In this study we analyse the experimentally measured resonant states of Chladni plates and by considering a standing wave emanating from the centre of the plate, the excitation frequency and the geometry of the spatial boundaries, we theoretically determine the nodal line patterns.

Nodal line patterns formed by the excitation of a thin plate are one of the most extensively studied wave systems, yet our understanding of them remains incomplete. Although predictions of the resonant modes can be made utilising approximation methods, this does not yield exact solutions that can deepen our understanding of the system dynamics.

In 1787, building on the observations of Galileo and Hooke, the musician and physicist Ernst Chladni demonstrated the various modes of vibration on a rigid surface [5,6,7]. These nodal patterns are now known as Chladni patterns or Chladni Figures and the plates that are used as a rigid surface are known as Chladni plates.

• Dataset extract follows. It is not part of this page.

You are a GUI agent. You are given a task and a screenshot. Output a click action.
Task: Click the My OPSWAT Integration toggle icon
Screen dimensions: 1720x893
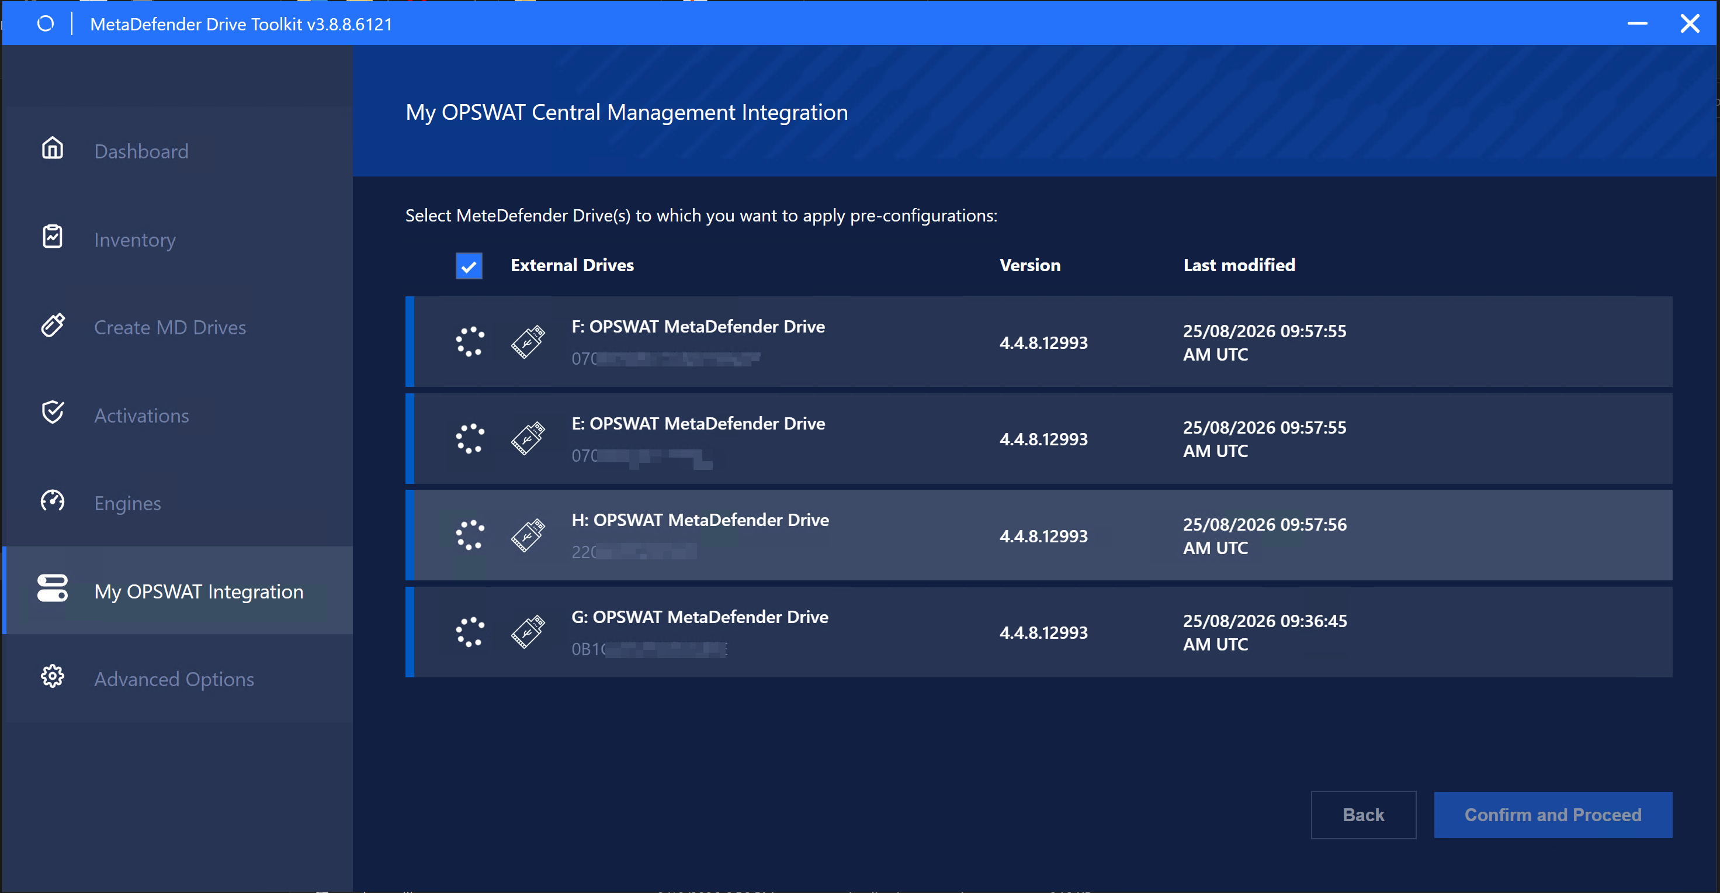click(53, 588)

Through the centuries the type of surface and vibrating particle has taken many forms: from a brass plate and its shavings excited by a chisel [8]; a glass plate and flour excited by a violin bow string [9]; a metal plate and sand excited by a violin bow string [5]; a metal plate and sand excited by a block of high density carbon dioxide [10,11,12,13]; to a drum membrane and quartz sand excited by singing through a pipe [14].

The modern Chladni experiments are conducted using an electronically controlled mechanical oscillator which drives the plate at specific frequencies. The main difference being the accuracy of the driving frequency and the position of the driving source, which for the modern experiments is typically the central position of the plate as opposed to the original experiments which were generally driven by vibrating the edge of the plate. This difference in position alters the boundary conditions and hence the nodal line patterns.

To theoretically determine the nodal line patterns, several different forms and solutions of the wave equation have been used (e.g., Helmholtz , Bernoulli etc.). For example, Kirchhoff [15,16] determined the vibration modes of a circular plate by considering the effects of deformation and stresses in a vibrating plate. This was then extended to the square plate for the case of free edges [16] and then for the case of clamped edges [16,17]. However, as noted by Wah [18], it is near impossible to simulate the case of ‘clamped edges in the laboratory and moreover plates generally behave as if they have boundary conditions between the theoretical ‘simple support and ‘clamped edge conditions.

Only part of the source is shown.